Hello, I just noticed that SLURM is no longer giving users information when their jobs are killed due to exceeding memory. I'm not sure when this changed (it may have changed in 14.11.5 but I just never noticed). Before I would get a message like this at the end of my stdout/stderr file: /usr/spool/slurm/job32105/slurm_script: line 10: 22492 Killed ./eat_while slurmstepd: error: Exceeded step memory limit at some point. Step may have been partially swapped out to disk. Now all I get is: /usr/spool/slurm/job1950924/slurm_script: line 9: 5830 Killed ./eat_while Was this change intentional? It's very useful to receive information from SLURM about why a job was killed, especially for memory errors since MaxRSS is often not super accurate so running sacct after the fact does not always reveal the cause of job failure very clearly.
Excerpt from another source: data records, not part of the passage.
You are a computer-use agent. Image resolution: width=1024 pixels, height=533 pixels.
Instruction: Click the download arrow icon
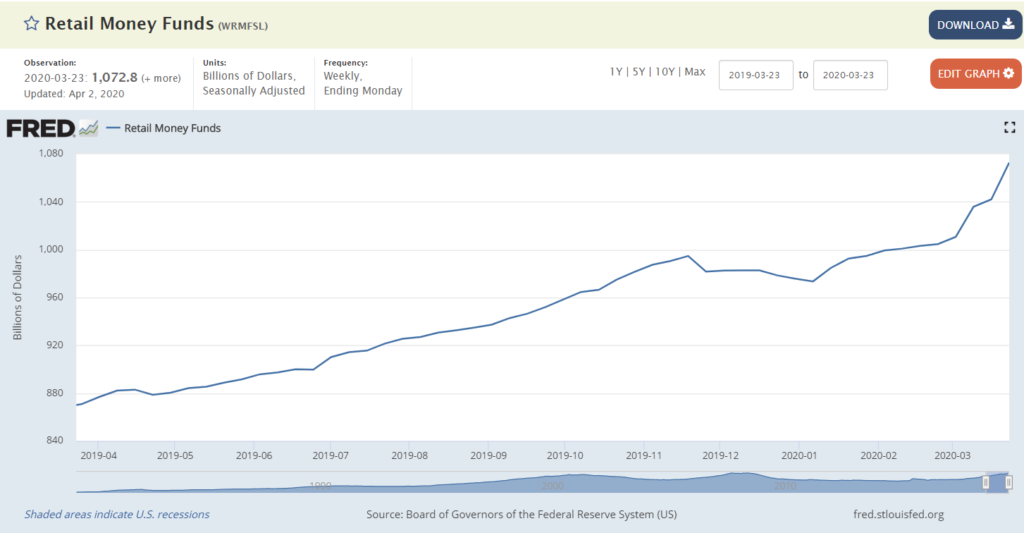1007,25
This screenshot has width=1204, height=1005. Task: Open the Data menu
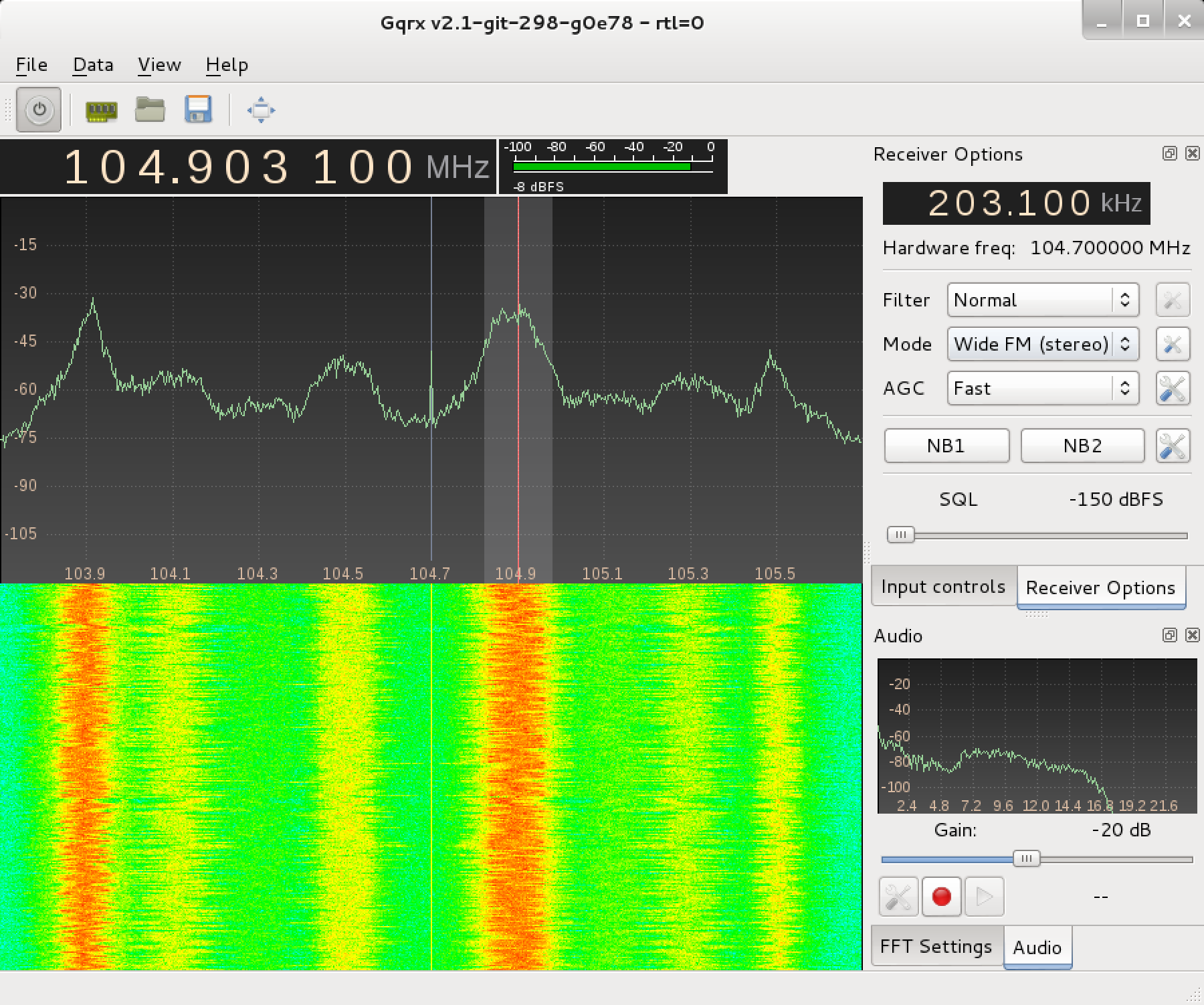point(93,64)
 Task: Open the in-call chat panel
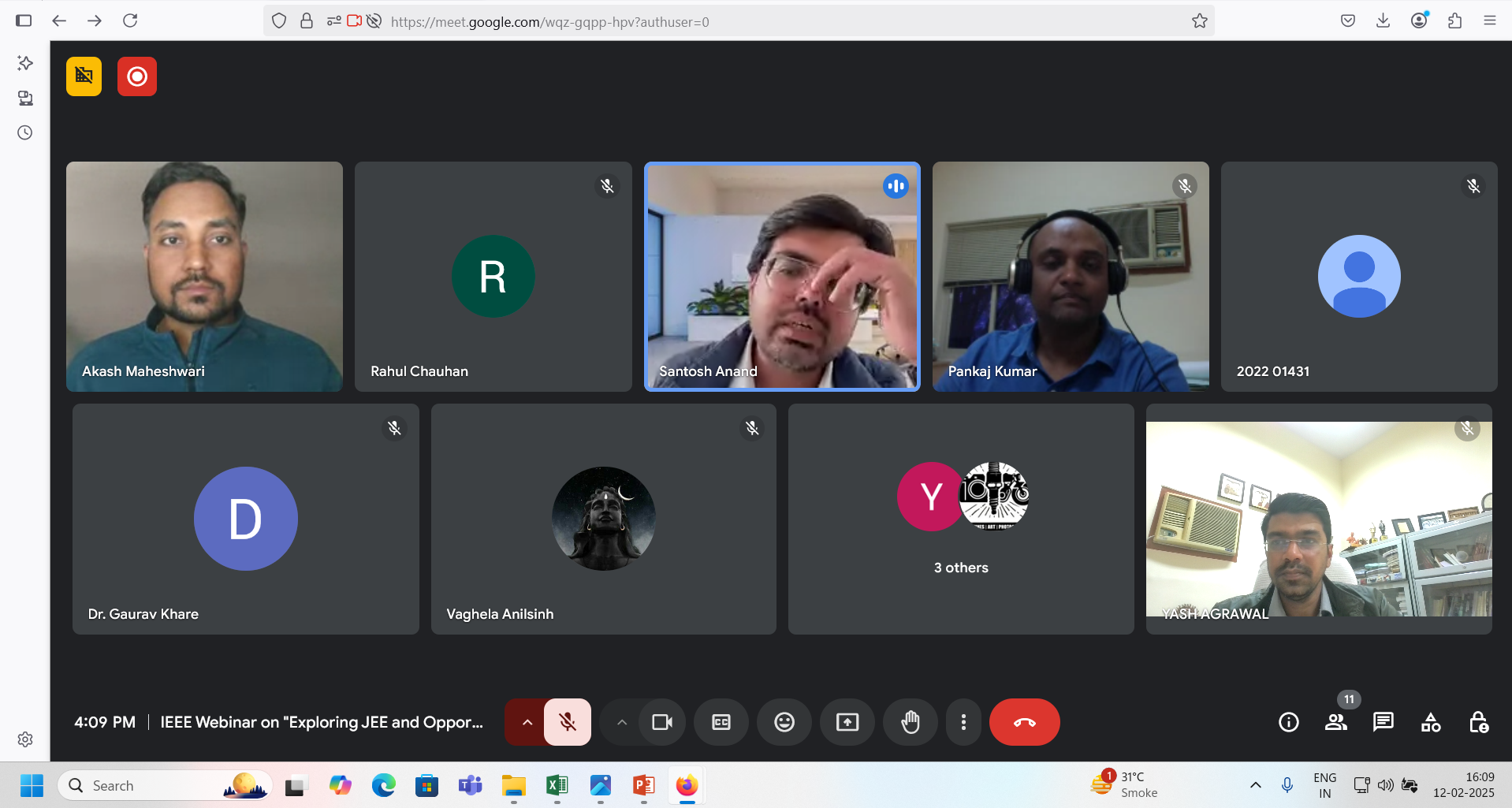click(1383, 722)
Best, Will
Hi, the messages were logged at the error level and some users complained so we moved them to the info level. Can you try to set your SlurmdDebug to info and test if you can see the message? David
(In reply to David Bigagli from comment #1) > Hi, > the messages were logged at the error level and some users complained so > we moved them to the info level. Can you try to set your SlurmdDebug to info > and test if you can see the message? > > David Looks like it's already set to info: [frenchwr@vmps11 ~]$ scontrol show config | grep -i debug DebugFlags = (null) SlurmctldDebug = info SlurmdDebug = info
Could you attach your program and the slurm.conf so I can try to reproduce it?
Created attachment 1890 [details] slurm.conf
Created attachment 1891 [details] eat.c
Created attachment 1892 [details] Makefile
Created attachment 1893 [details] SLURM batch script
This is actually an example that someone (maybe you?) at SchedMD shared with me when we initially set up SLURM and were testing cgroups.
I don't think it was me, but I will use it now :-). Thanks for all the data I will get back to you later. David
Hi, the messages logged at error level are propagated to the user output, messages logged at different level are not and that's why you don't see the info messages. The info messages are written to the slurmd log file. The reason we change it was because the error messages is written even if the process was not killed but just tried to exceed the RSS limit as reported by the memory.failcnt file. That's why using info seems more appropriate. Is this a serious problem for you? You could eventually keep a local patch. David
> > Is this a serious problem for you? You could eventually keep a local patch. > > David I wouldn't call it a serious problem but it certainly makes troubleshooting for the user more difficult when he/she receives no information about why his/her job was killed. Like I mentioned before, looking at MaxRSS from sacct does not always help, so it's basically a guessing game for users (and administrators) where they resubmit with an increased memory request and hope that the job does not die this time around. It seems like getting at least some information, assuming it's available, to a user about a job issue would be good practice and promotes user friendliness, even if it's a warning message about the RSS limit being exceeded. I'm not sure I understand why you'd elect to withhold that information from the user if it's available. Will
Because in some cases it is not an error but just an information about the job behavior which users may not care about and seeing the string "error" cause false alarms. It goes both ways unfortunately. David
In fact, the message was removed by user request because they found it misleading.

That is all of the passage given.